Material supplied START

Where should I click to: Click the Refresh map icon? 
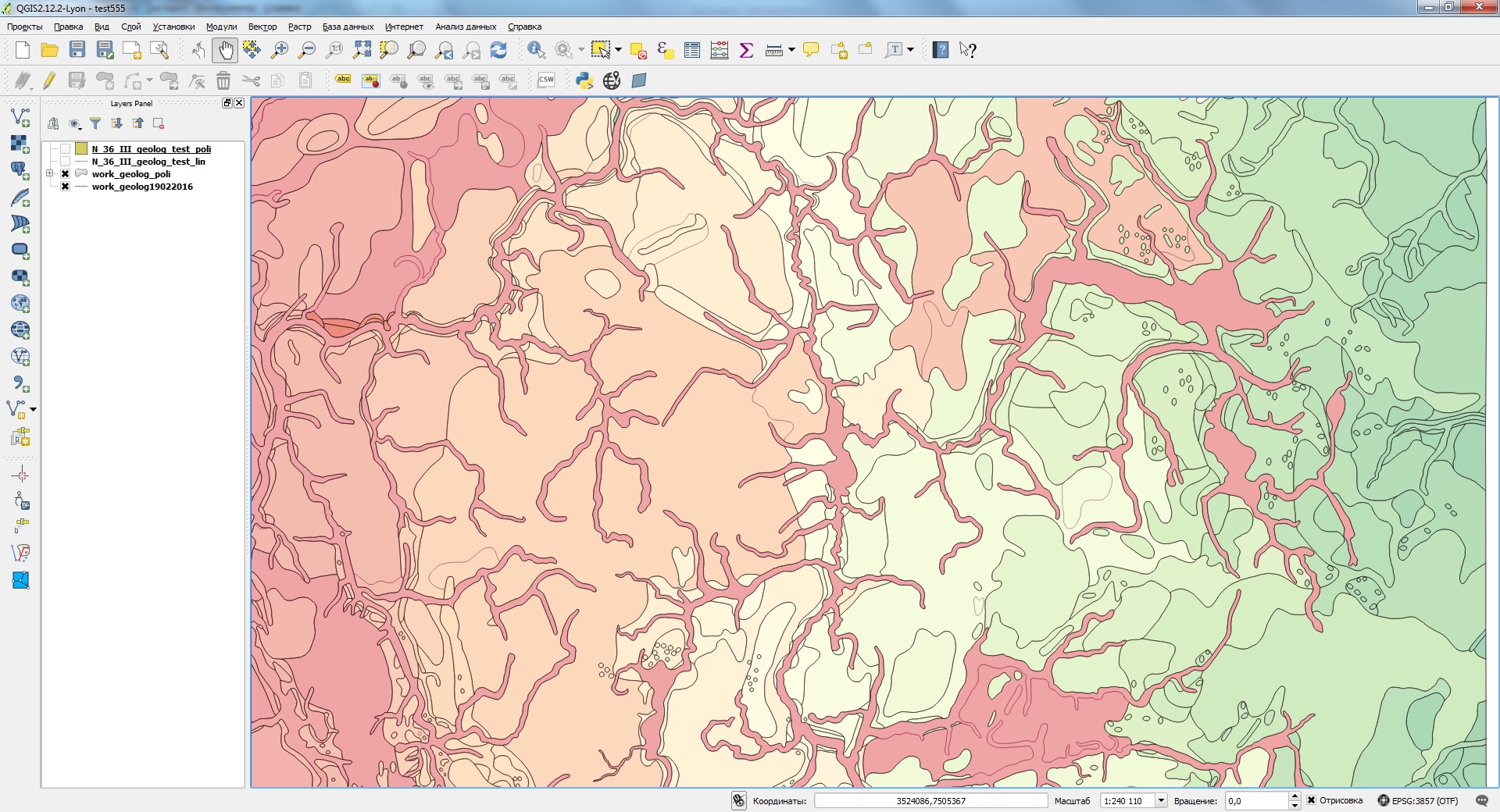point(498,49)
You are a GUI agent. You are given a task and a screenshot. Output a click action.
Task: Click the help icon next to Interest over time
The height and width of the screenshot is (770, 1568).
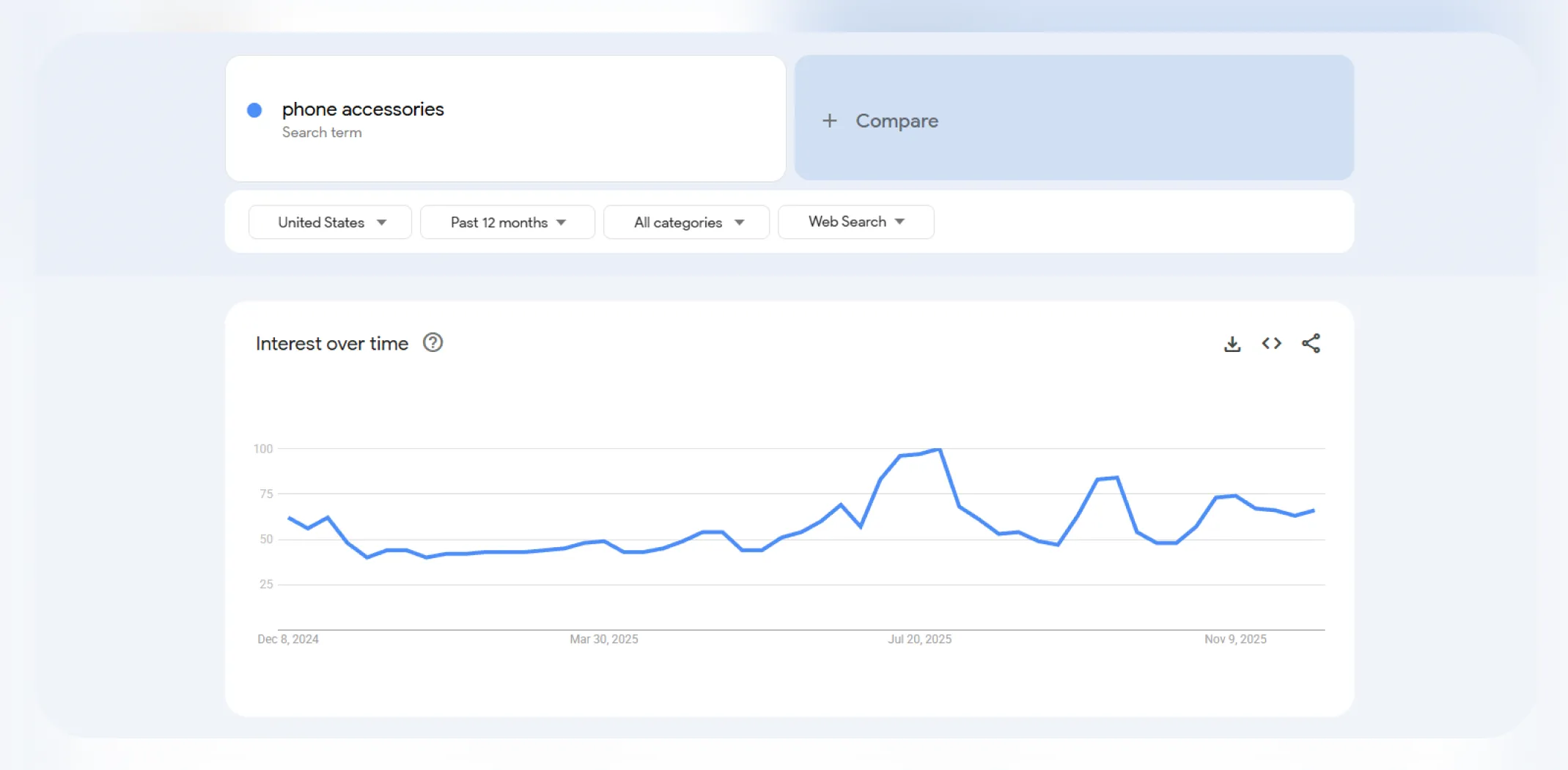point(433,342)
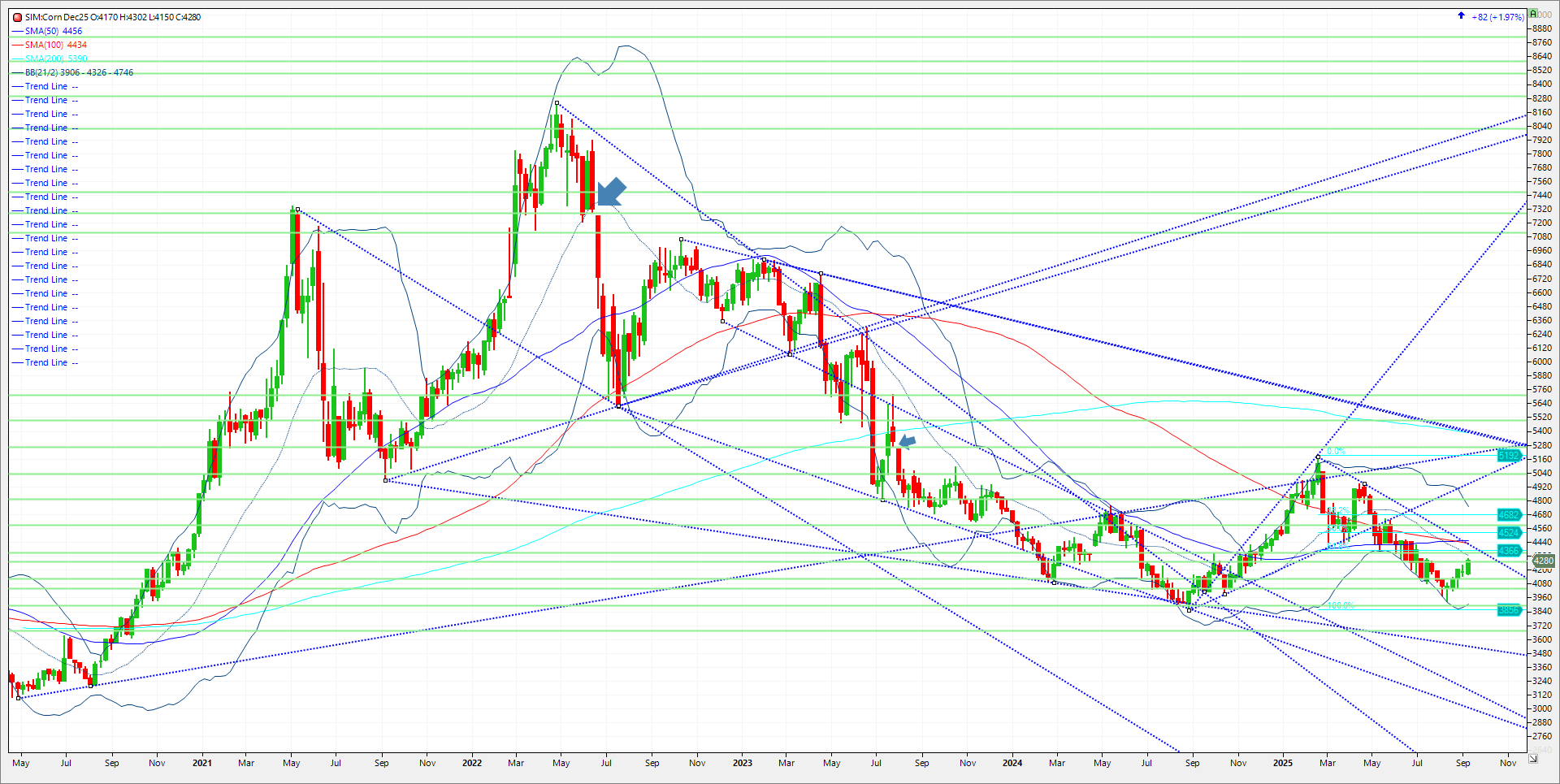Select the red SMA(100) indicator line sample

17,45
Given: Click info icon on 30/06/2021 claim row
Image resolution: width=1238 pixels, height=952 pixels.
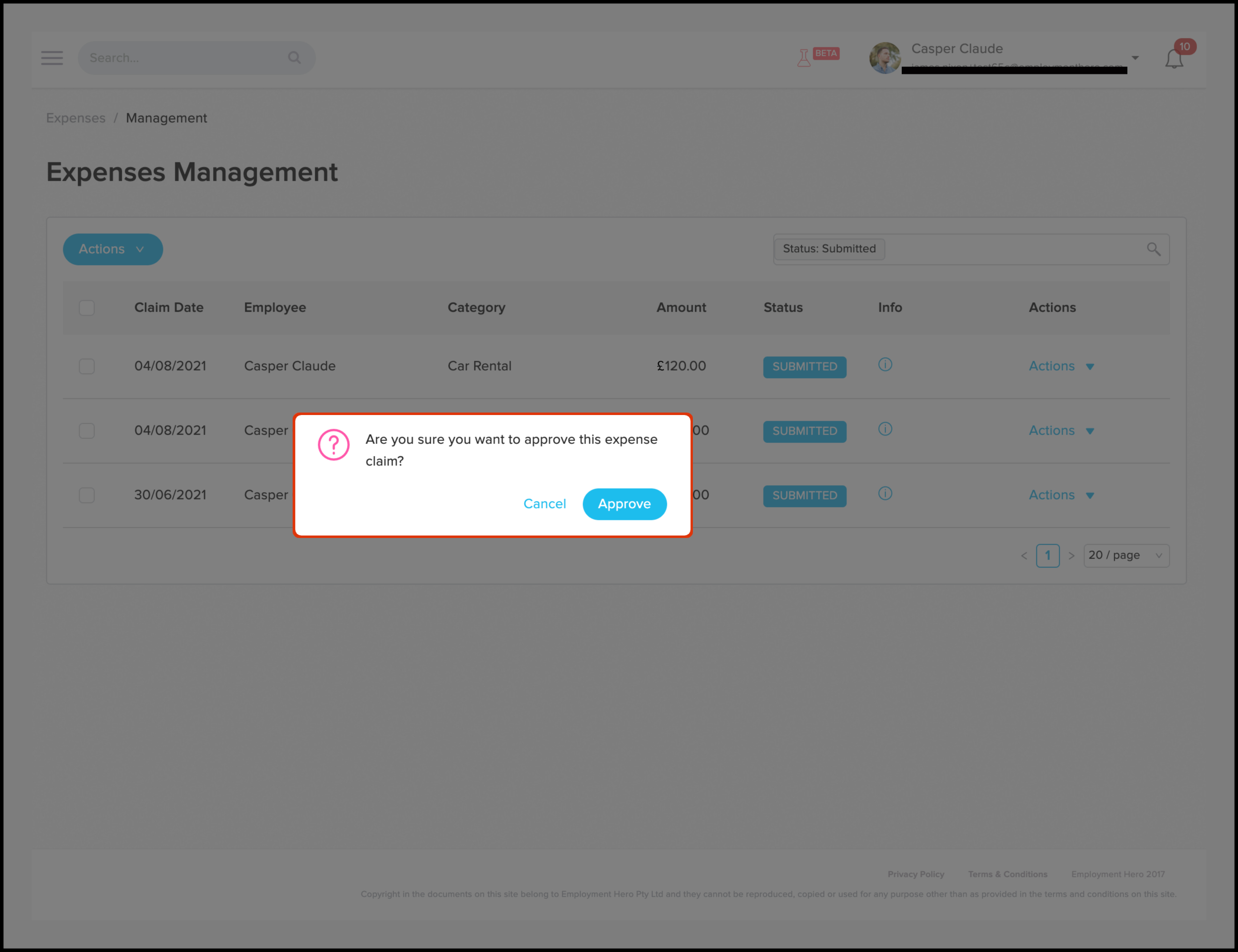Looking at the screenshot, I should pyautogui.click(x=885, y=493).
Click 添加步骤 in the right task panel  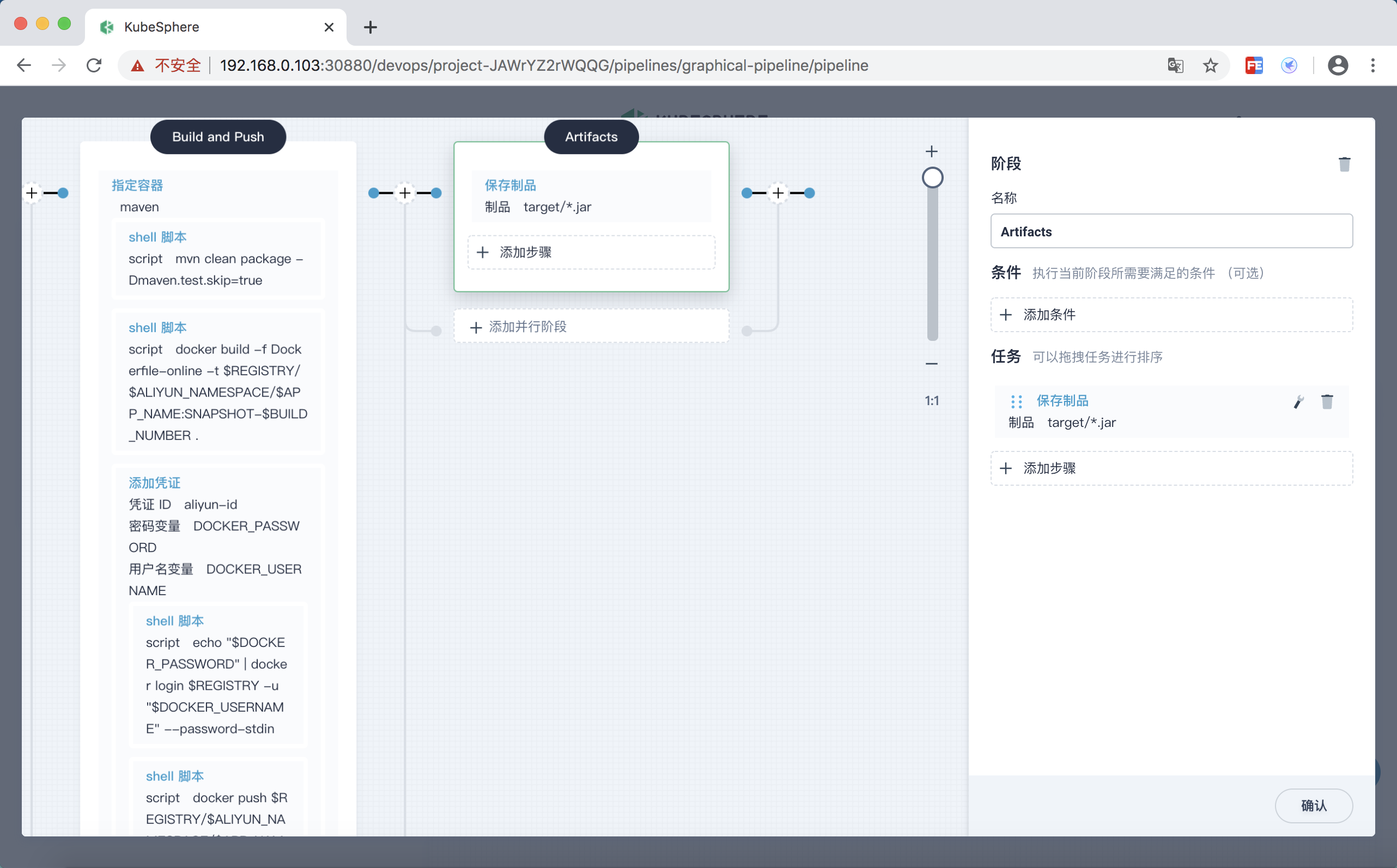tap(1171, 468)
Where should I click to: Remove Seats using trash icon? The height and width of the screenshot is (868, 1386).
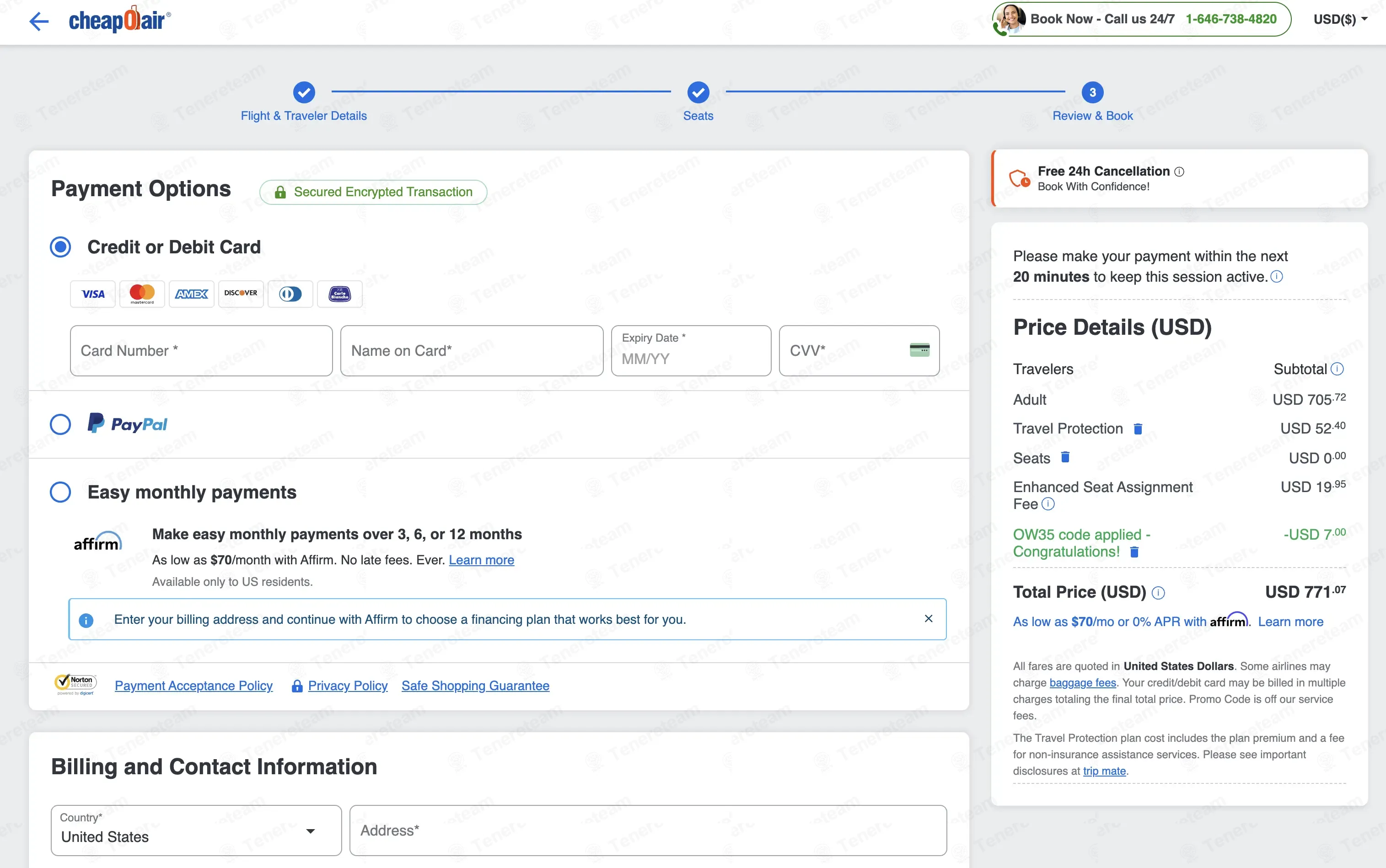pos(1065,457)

Material supplied END

» What needs to be done: No pictures should appear in the answer, which is to be the lines from the line with "Where should I click to: Remove" through the end of the records above, restated exactly.

» Answer for this exercise:
Where should I click to: Remove Seats using trash icon? The height and width of the screenshot is (868, 1386).
pos(1065,457)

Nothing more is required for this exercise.